US Army Software Wars

You want a compelling asymetric warfare game? Put together a wargame about the Army's software acquisition strategies, which are under fire again.

Palantir has certainly been an aggressive presence around the nation’s capitol. Its advertisements cover the walls of metro stations in D.C. and northern Virginia. The company spent more than half a million dollars on lobbying last year. Its “Palantir Night Live” speakers’ series in Washington has attracted luminaries from former CIA chief George Tenet to Craig Newmark, of Craigslist fame. In 2010 — perhaps as an attempt to curry favor in D.C. — the company agreed to participate in a cockamamie (and unsuccessful) scheme to bring down WikiLeaks. In 2012, Palantir started its own political action committee to hand out campaign donations.

Still, the reports from the field about Palantir were so positive that the Army’s top officer asked the independent Army Test and Evaluation Command to survey troops, and make recommendations about how to proceed. On April 25, the Command rendered its decision: “DCGS is overcomplicated, requires lengthy classroom instruction, and is easily perishable skill set is not used constantly.” (.pdf) Instead, the Army should “install more Palantir servers in Afghanistan” and “incorporate a one-week training class on Palantir” for all new intelligence analysts.

The report, signed by Brig. Gen. Laura Richardson and obtained by Danger Room, was a bombshell, shattering the DCGS-A monopoly. Less than a month later, the Army took it back. “Please ensure that any and all copies of the 25 April report are destroyed and not distributed,” (.pdf) read an email from the command. The report was replaced with a nearly-identical document (.pdf). All that was missing was the recommendation to buy Palantir.

These sorts of software wars have been going on for several years... CIDNE vs TIGR vs FusionNet, then CIDNE vs MapHT, then DCGS was supposed to make all those other systems (and their data) play nice together. Except that it doesn't matter how much data is in the system if it's too hard for the users to use it (shades of ASAS-L).

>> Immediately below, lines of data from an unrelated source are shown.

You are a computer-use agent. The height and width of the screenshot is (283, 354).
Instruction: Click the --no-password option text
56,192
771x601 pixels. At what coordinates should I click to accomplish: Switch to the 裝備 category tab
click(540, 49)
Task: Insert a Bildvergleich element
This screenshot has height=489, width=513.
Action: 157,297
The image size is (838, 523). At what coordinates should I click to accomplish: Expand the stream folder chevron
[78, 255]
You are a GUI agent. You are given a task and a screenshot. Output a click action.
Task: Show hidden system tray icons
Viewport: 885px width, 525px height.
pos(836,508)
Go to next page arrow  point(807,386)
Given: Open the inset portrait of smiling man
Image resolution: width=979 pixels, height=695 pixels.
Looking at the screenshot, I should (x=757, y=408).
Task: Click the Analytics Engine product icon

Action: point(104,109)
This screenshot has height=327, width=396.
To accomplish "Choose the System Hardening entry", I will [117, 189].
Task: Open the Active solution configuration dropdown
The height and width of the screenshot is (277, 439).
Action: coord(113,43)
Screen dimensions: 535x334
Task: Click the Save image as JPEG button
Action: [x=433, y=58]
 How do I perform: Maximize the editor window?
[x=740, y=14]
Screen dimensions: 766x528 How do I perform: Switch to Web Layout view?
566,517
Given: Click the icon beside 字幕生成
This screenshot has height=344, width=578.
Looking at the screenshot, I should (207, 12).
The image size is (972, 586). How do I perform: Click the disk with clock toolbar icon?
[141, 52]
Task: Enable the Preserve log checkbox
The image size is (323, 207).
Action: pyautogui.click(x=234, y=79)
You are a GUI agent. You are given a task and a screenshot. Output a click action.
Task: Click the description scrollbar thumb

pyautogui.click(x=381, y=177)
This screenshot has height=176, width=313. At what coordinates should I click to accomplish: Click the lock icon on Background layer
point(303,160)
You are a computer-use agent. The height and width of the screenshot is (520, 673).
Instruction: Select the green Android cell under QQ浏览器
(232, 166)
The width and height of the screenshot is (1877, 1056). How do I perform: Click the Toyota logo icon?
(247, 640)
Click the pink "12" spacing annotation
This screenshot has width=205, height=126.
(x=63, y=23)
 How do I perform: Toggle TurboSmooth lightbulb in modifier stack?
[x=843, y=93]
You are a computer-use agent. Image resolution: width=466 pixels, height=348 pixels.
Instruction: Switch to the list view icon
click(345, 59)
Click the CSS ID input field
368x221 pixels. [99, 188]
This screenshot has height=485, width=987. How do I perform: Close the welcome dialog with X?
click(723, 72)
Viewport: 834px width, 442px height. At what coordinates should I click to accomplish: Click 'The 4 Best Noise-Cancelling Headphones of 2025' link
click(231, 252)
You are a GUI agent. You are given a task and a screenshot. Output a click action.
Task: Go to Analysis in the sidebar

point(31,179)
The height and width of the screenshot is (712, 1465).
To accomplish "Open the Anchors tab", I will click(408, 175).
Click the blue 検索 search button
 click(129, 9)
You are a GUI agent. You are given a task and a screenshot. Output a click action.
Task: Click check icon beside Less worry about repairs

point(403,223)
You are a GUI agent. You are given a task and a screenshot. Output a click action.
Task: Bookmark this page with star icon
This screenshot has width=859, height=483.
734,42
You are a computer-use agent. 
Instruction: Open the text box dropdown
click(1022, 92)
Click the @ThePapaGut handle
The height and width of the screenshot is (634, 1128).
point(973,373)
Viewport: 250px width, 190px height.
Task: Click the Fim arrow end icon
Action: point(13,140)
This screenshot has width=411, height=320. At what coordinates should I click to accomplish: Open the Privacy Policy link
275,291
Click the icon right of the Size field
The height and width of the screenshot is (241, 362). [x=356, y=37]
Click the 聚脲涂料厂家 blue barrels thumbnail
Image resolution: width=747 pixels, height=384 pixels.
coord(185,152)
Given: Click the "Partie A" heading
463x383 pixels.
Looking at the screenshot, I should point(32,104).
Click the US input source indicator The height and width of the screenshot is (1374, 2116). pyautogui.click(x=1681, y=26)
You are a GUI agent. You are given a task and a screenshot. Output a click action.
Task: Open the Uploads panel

Palantir might have an easier UI, react more quickly, etc, but what should *not* be happening is that ATEC should be advocating for a specific *product*. ATEC should talk in terms of capabilities, functions, etc, but they shouldn't be advocating for one product over another, especially since it sounds like the only real comparisons here were Palantir vs DCGS-A (don't know if that was the case, since the article isn't totally clear on that point).

If the issue is that someone is acting as a uniformed extension of a commercial company's marketing department, then that's a very valid problem to be addressed.
If the issue is that the DoD hasn't figured out yet how to converge the tangled web of "requirements" vs capabilities vs ownership of systems vs ownership of data into a single, coherent data management strategy without weighing it down with an excess of administrative baggage, then that's tilting at 20-year-old windmills and not likely to improve any time soon.

By: Brant

1 comment:

  1. Playing devil's advocate you could look at this the other way - if ATEC talks in terms of capabilities, then the respective companies' marketing depts will spin relentlessly about how they meet those capabilities, and deliver 'solutions' regardless of how useful their product actually is. If it's simply reported that the guys on the ground find product A genuinely useful and product B a waste of space then it rather cuts through the marketing hype.
    I agree that it's a slippery issue though.